Dataset entries

□ □ □ □ □ □ □

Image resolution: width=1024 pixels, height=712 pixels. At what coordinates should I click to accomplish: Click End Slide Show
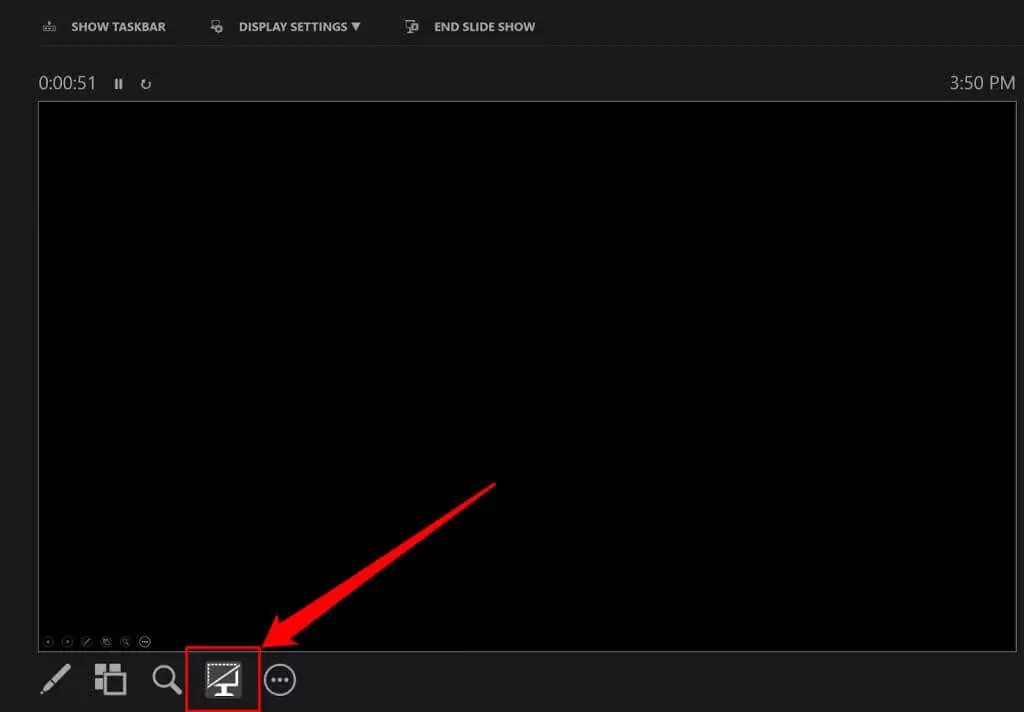[x=484, y=27]

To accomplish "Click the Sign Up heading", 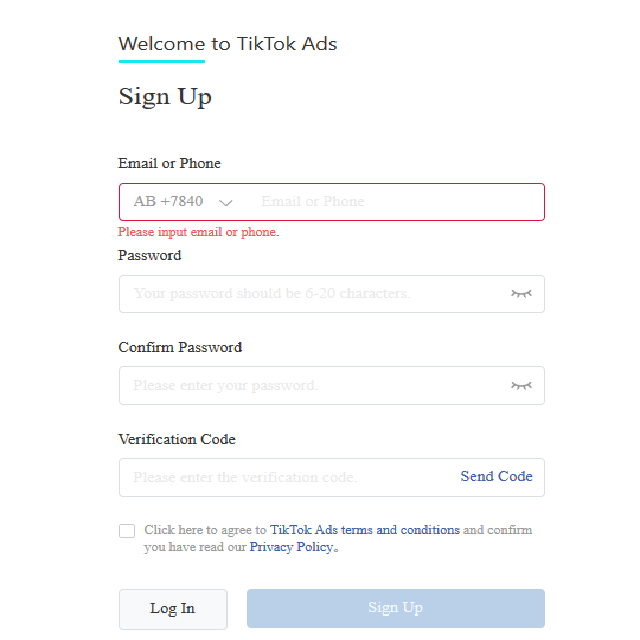I will pos(165,97).
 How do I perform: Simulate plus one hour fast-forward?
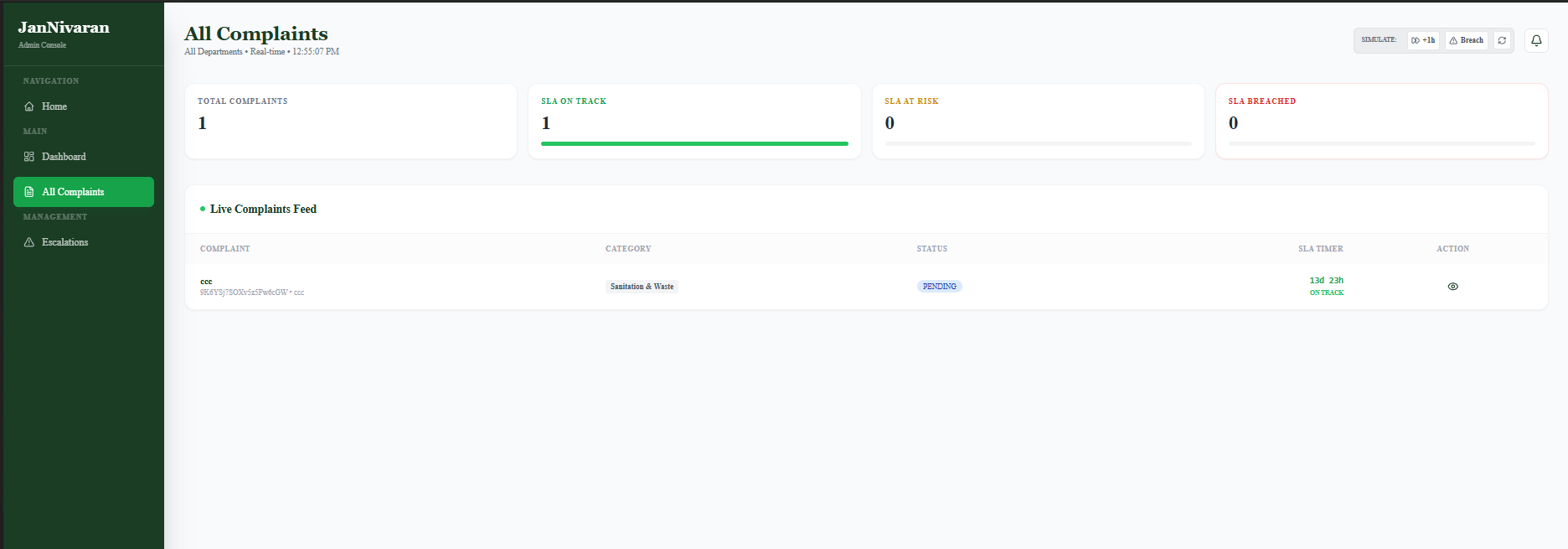point(1423,40)
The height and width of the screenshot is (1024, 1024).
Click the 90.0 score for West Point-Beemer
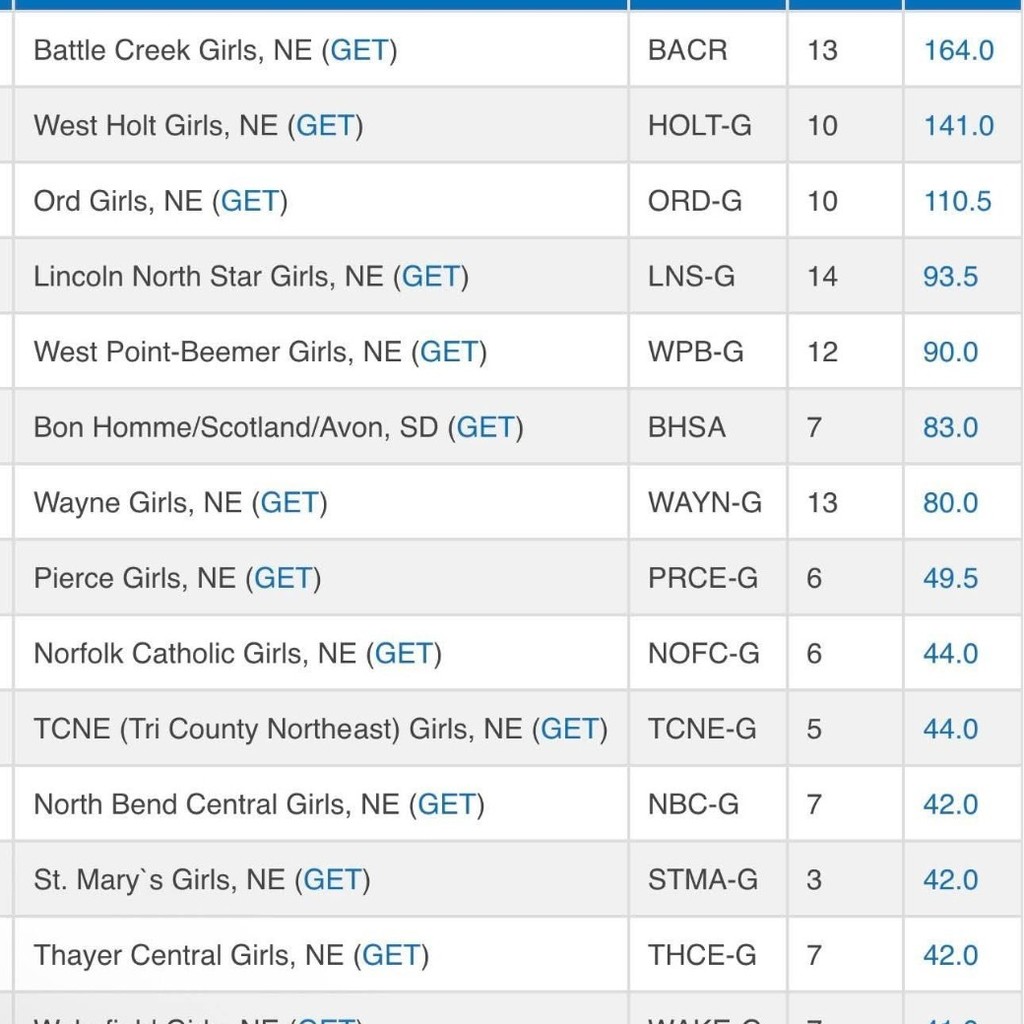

□ □ □ □ □ □ □

▶ _What this task involves_: Output exactly the lines from the line containing "How do I perform: Simulate" through the last line of the records, both included, and leave out every picture.

▶ _Solved exercise_:
 How do I perform: Simulate plus one hour fast-forward?
point(1423,40)
The height and width of the screenshot is (1024, 1024).
Click the 90.0 score for West Point-Beemer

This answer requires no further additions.